Bencana Lingkungan & Urgensi Omnibus Law Lingkungan
Kolom

Bencana Lingkungan & Urgensi Omnibus Law Lingkungan

​​​​​​​Gagasan penyusunan regulasi omnibus law lingkungan haruslah mampu mengatasi permasalahan-permasalahan lingkungan baik di daerah maupun di perkotaan berjangka panjang.

Bacaan 2 Menit
Wahyu Nugroho. Foto: Istimewa
Wahyu Nugroho. Foto: Istimewa

Permasalahan lingkungan menjadi vital bagi kehidupan manusia dan makhluk hidup lainnya saat terjadi ketidakseimbangan alam dan ekosistem karena tidak mendapatkan daya dukung maupun daya tampung lingkungan hidup. Memasuki awal tahun 2020 disambut dengan banjir di sejumlah wilayah khususnya Jabodetabek menjadi pelajaran berharga akan pentingnya manusia dalam menjaga lingkungan.

 

Dampak manusia yang tidak menjaga dan menghormati lingkungan belakangan ini berupa banjir, kebakaran hutan maupun tanah longsor bukan hanya dinilai sebagai fenomena alam belaka, melainkan juga karena kesalahan manusia (human error). Bahkan, bencana lingkungan ini menjadi bencana global atau internasional, karena di beberapa negara seperti Australia, Filipina juga mengalami hal yang sama.

 

Manusia yang berjubah penguasa menjadi titik penentu dalam kebijakan lingkungan dan penataan ruang untuk melakukan evaluasi dan reorientasi agenda investasi yang tetap taat terhadap instrumen lingkungan hidup yang dikemas dalam sebuah regulasi.
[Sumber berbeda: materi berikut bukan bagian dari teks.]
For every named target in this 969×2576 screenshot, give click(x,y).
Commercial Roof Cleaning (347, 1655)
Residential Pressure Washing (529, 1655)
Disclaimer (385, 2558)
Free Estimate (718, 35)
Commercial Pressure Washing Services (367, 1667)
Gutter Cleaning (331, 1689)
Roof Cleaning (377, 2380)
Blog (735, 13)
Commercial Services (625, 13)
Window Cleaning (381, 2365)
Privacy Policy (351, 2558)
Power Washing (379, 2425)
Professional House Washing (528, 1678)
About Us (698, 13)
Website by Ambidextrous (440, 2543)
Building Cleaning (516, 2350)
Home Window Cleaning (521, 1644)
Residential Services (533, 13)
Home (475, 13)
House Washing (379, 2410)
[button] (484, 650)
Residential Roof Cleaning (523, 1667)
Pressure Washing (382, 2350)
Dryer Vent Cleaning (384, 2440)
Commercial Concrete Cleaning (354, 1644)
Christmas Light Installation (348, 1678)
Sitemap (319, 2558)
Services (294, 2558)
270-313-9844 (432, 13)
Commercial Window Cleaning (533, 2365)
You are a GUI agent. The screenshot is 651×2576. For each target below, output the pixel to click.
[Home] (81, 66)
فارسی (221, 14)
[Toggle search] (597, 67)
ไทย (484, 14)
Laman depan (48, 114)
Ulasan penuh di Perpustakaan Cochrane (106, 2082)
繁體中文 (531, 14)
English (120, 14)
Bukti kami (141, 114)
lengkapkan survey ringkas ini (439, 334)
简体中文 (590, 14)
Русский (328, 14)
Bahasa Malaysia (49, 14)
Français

Di sinilah fungsi preventif harus berjalan, bukan melakukan beberapa langkah atau penindakan setelah terjadi bencana lingkungan yang setelah ditarik ke atas, ada kaitannya dengan permasalahan kesalahan atas kebijakan lingkungan, pelanggaran tata ruang dan perizinan.  

 

Membangun Budaya Kesadaran kolektif

Manusia baru menyadari bahwa pada saat terjadi bencana atau musibah berkaitan dengan ketidakseimbangan alam mengingatkan akan pentingnya membangun kesadaran kolektif dalam menjaga keseimbangan lingkungan dengan berbagai cara, di antaranya adalah ketersediaan ruang terbuka hijau publik dan ruang terbuka hijau privat bagi setiap rumah, gerakan hijaunisasi baik dalam konsumsi produk, mengurangi timbulnya sampah, maupun penggunaan barang bekas yang dapat dimanfaatkan kembali dengan prinsip reduce-reuse-recycle.

 

Di negara-negara maju seperti jepang dan Korea Selatan telah berhasil dalam melakukan pengolahan sampah yang dapat didaur ulang, bahkan Norwegia dengan sistem deposit setiap pembelian botol minum. Selain persoalan budaya masyarakat dan kebijakan lingkungan atas konsumsi produk, juga tak kalah pentingnya ketaatan investor terhadap instrumen lingkungan yang diikuti dengan pengawasan pemerintah dan masyarakat.

 

Budaya kesadaran kolektif yang semakin meningkat, akan melahirkan sistem ‘Atur Diri Sendiri’ (ADS) dalam kebijakan lingkungan hidup. Namun saat ini di Indonesia masih menggunakan sistem ‘Atur Dan Awasi’ (ADA), artinya regulasi, perizinan yang dikeluarkan oleh pemerintah, kemudian diikuti dengan pengawasan, dan diikuti dengan ketegasan dalam pemberian sanksi dari administrasi, perdata, hingga pidana apabila terindikasikan ada kejahatan lingkungan.

 

Indonesia sebagai negara berkembang yang masih memanfaatkan sumber daya alam sebagai bahan baku untuk pembangunan ekonomi nasional, masih berada dalam taraf atur dan awasi, mengingat kesadaran dalam perizinan dan diikuti dengan pengawasan hingga pemberian sanksi masih sangat diperlukan, khususnya instrumen di bidang lingkungan sebagai fungsi pengendalian.